Justice Thomas Unloads on Lawyer Defending Affirmative Action: ‘Diversity Seems to Mean Everything for Everyone’National Review, Oct 31, 2022
Justice Clarence Thomas pressed North Carolina’s solicitor general to explain how the University of North Carolina defines diversity during oral arguments on Monday in a Supreme Court case centered around the use of race as a factor in college admissions.
"I’ve heard the word diversity quite a few times and I don’t have a clue what it means,” said Thomas. “It seems to mean everything for everyone.”
Students for Fair Admissions (SFFA) has challenged the race-based admissions policies of both Harvard and the University of North Carolina at Chapel Hill (UNC), accusing both schools of discriminating against Asian-American applicants. The cases were initially merged, but are now being heard separately after Justice Ketanji Brown Jackson recused herself from the Harvard case because she had previously served on the university’s board of overseers.
Thomas asked Ryan Park, the North Carolina solicitor general, to offer a specific definition of diversity in the context of UNC and provide a clear idea of what the educational benefits of diversity at the school would be.
"First, we define diversity the way this court has, in its court’s precedents, which means a broadly diverse set of criteria that extends to all different backgrounds and perspectives and not solely limited to race,” said Park, before adding that there are “many different diversity factors that are considered as a greater factor in our admissions process than race.”

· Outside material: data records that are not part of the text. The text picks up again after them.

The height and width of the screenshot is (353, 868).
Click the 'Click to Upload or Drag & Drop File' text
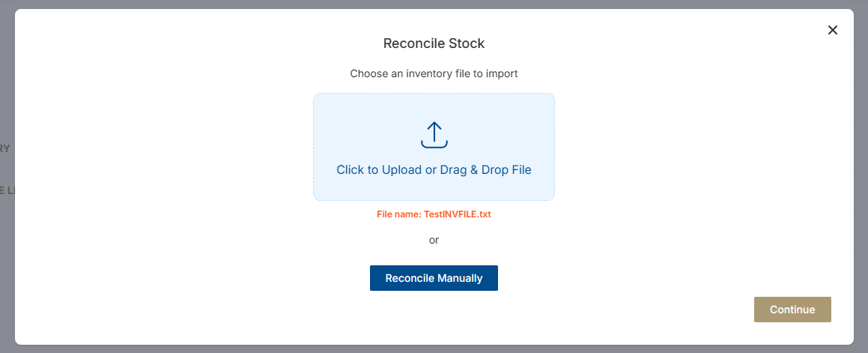(434, 170)
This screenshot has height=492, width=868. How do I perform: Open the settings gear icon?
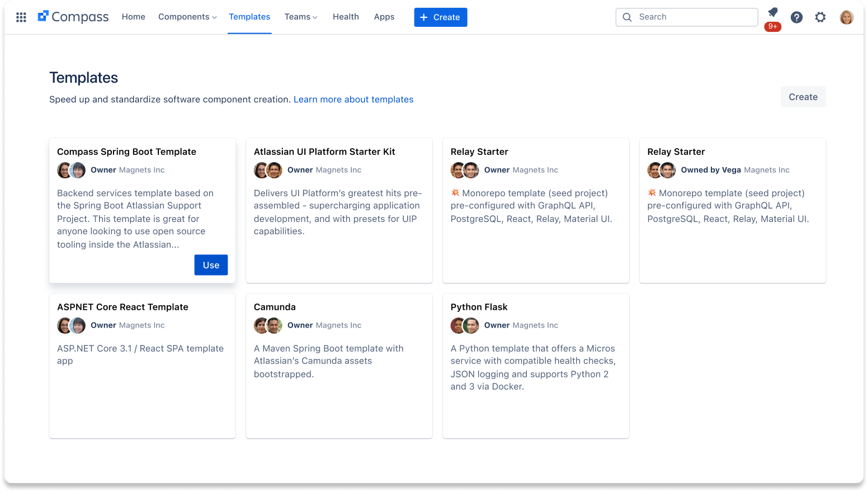tap(820, 17)
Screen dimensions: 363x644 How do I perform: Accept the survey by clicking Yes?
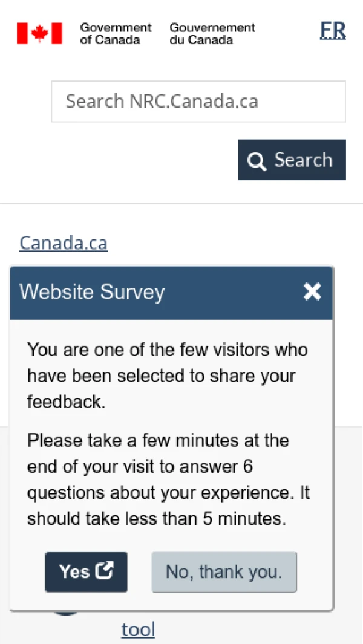coord(86,571)

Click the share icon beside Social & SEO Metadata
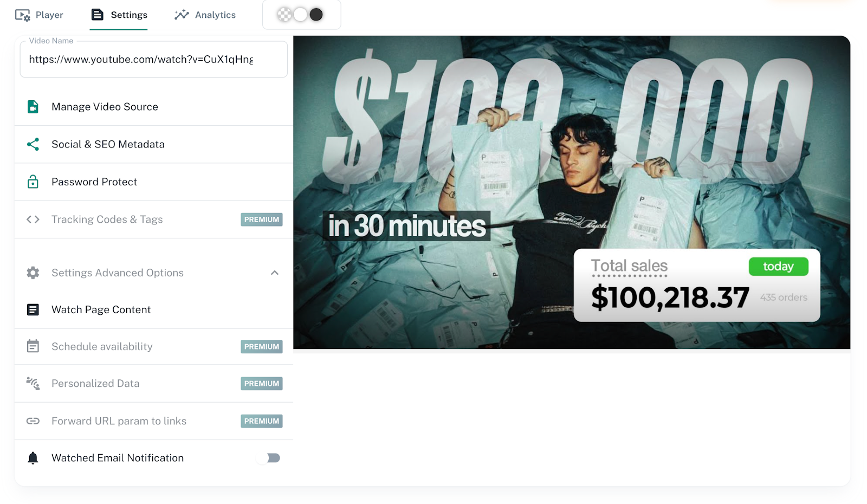tap(33, 144)
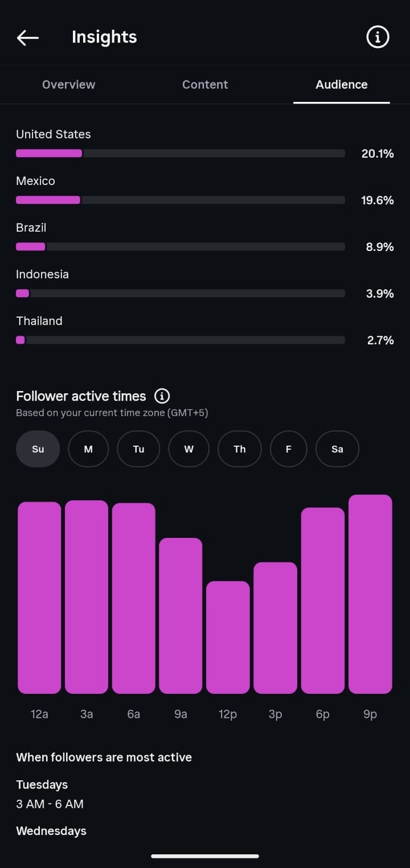This screenshot has height=868, width=410.
Task: Tap the back arrow icon
Action: tap(28, 38)
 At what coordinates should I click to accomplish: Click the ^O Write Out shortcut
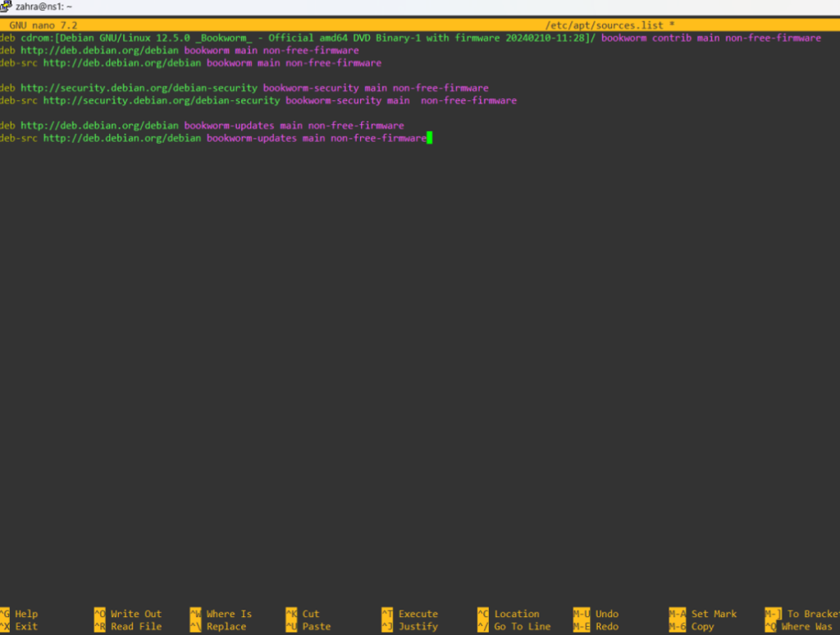tap(127, 614)
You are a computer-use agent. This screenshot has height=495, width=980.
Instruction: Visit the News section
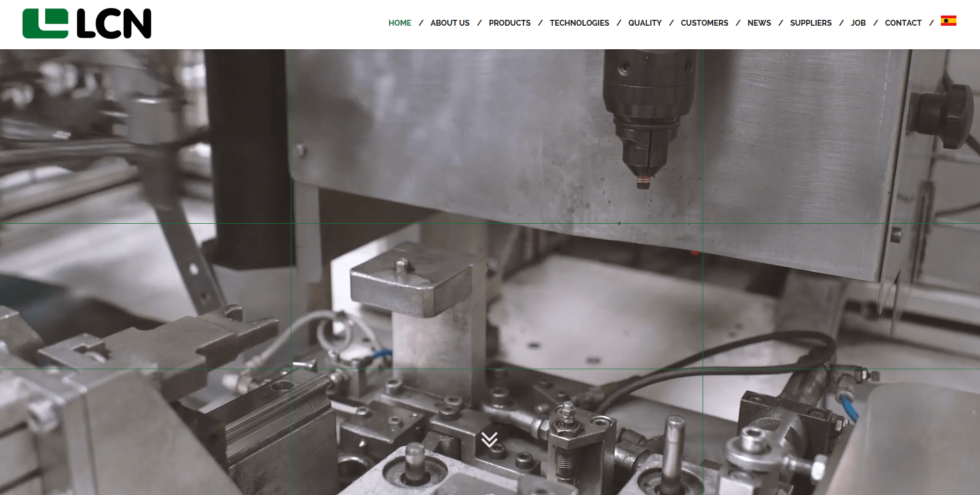click(759, 23)
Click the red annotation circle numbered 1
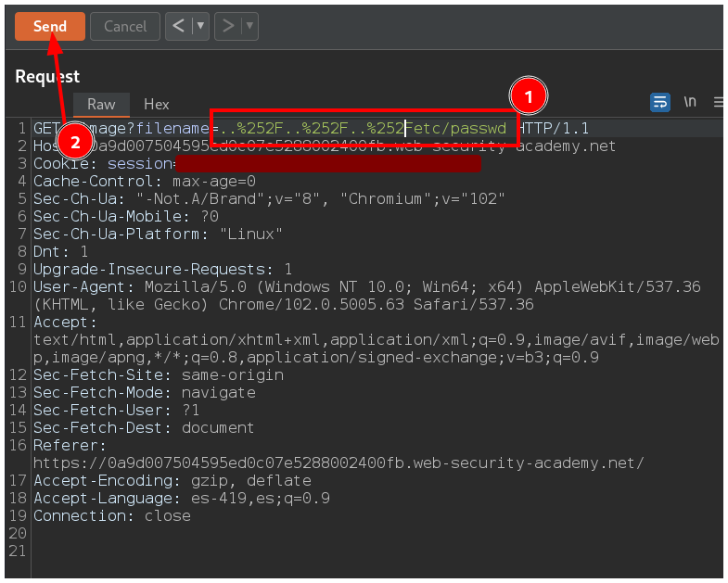The height and width of the screenshot is (583, 728). 529,95
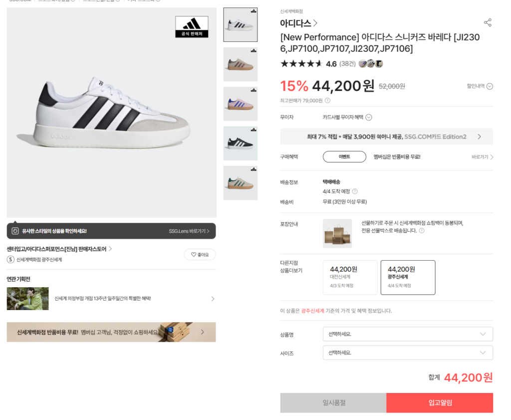The width and height of the screenshot is (511, 420).
Task: Open the 아디다스 brand link
Action: [x=298, y=23]
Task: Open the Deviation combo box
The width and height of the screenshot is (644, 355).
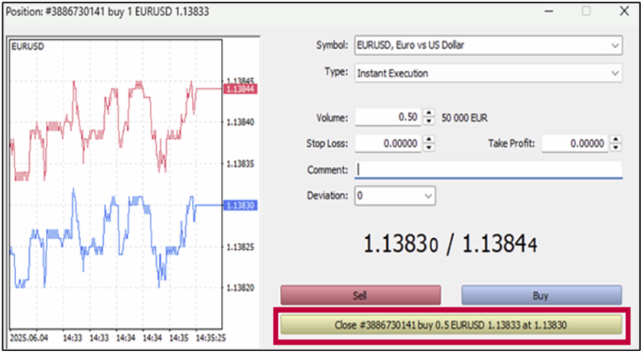Action: point(395,196)
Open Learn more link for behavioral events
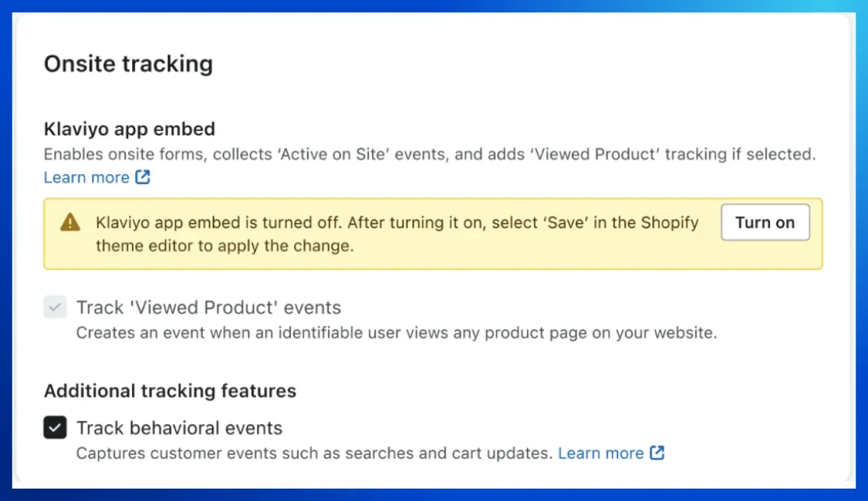Viewport: 868px width, 501px height. [x=600, y=453]
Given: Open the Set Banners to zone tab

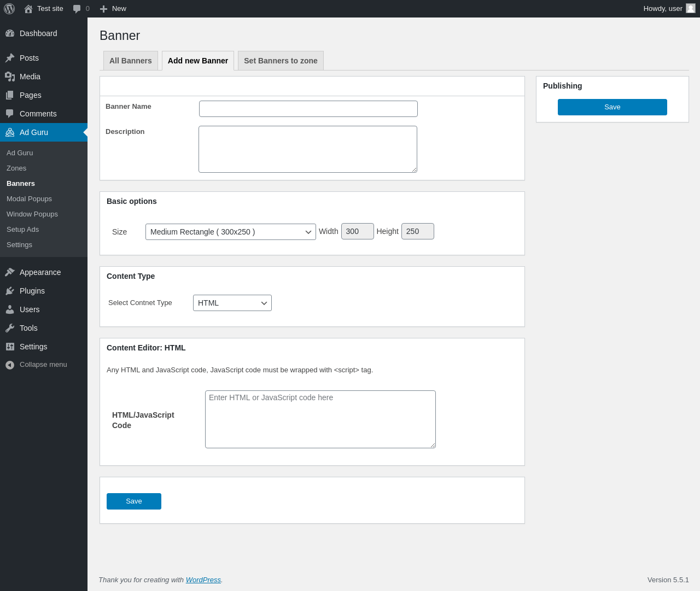Looking at the screenshot, I should point(281,61).
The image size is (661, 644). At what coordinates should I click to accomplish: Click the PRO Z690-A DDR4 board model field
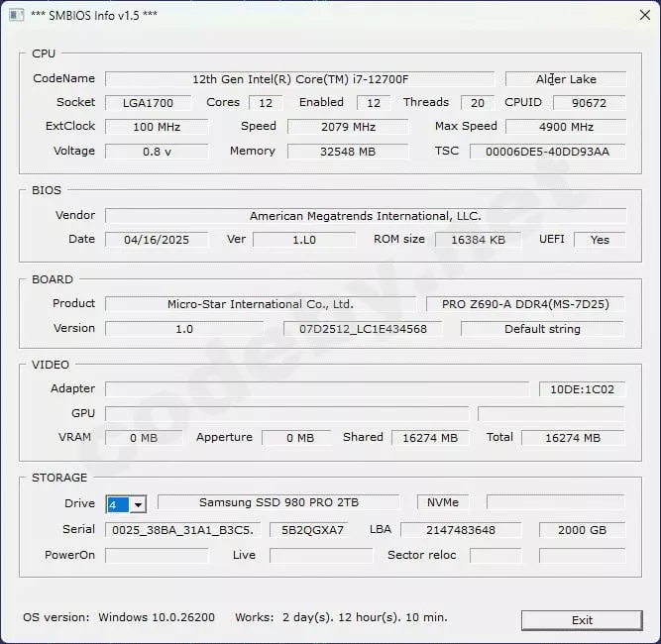[x=525, y=304]
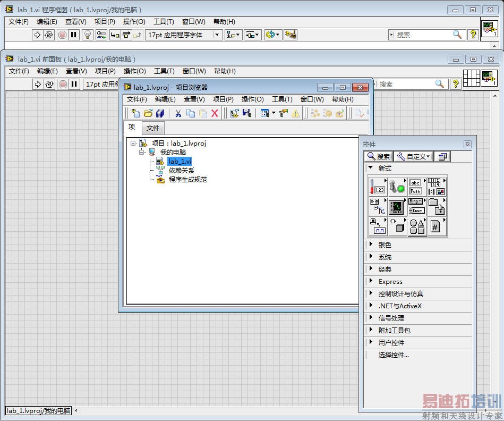Click the Ring & Enum palette icon

(416, 206)
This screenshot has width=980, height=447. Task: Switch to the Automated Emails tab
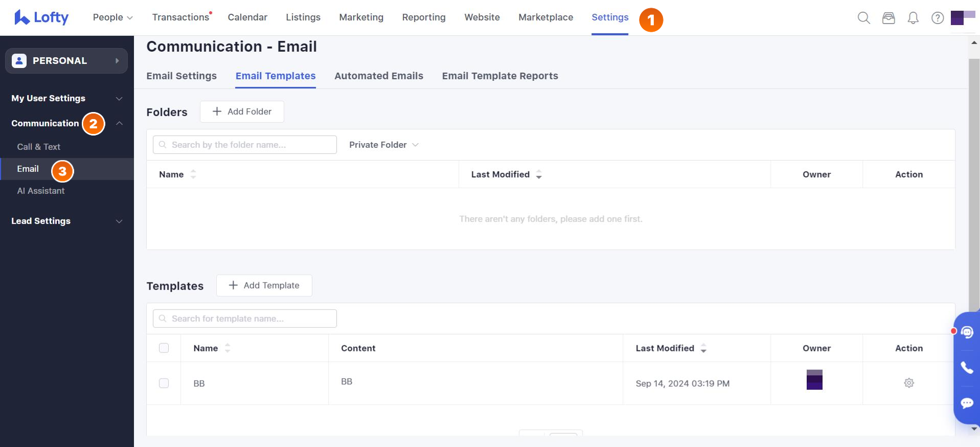coord(378,76)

“I didn’t go to racially diverse schools but there were educational benefits,” replied Thomas, before again pushing for Park to list specific educational benefits.
Park said that there is a “truth seeking function of learning in a diverse environment,” and pointed out that certain studies have found that racially diverse groups of people making stock trading decisions perform at a higher level, and make more efficient trading decisions.
“The mechanism there is it reduces group think and people have longer and more sustained disagreement and that leads to a more efficient outcome,” Park explained.
Thomas said he doesn’t “put much stock in that because I’ve heard similar arguments in favor of segregation, too.”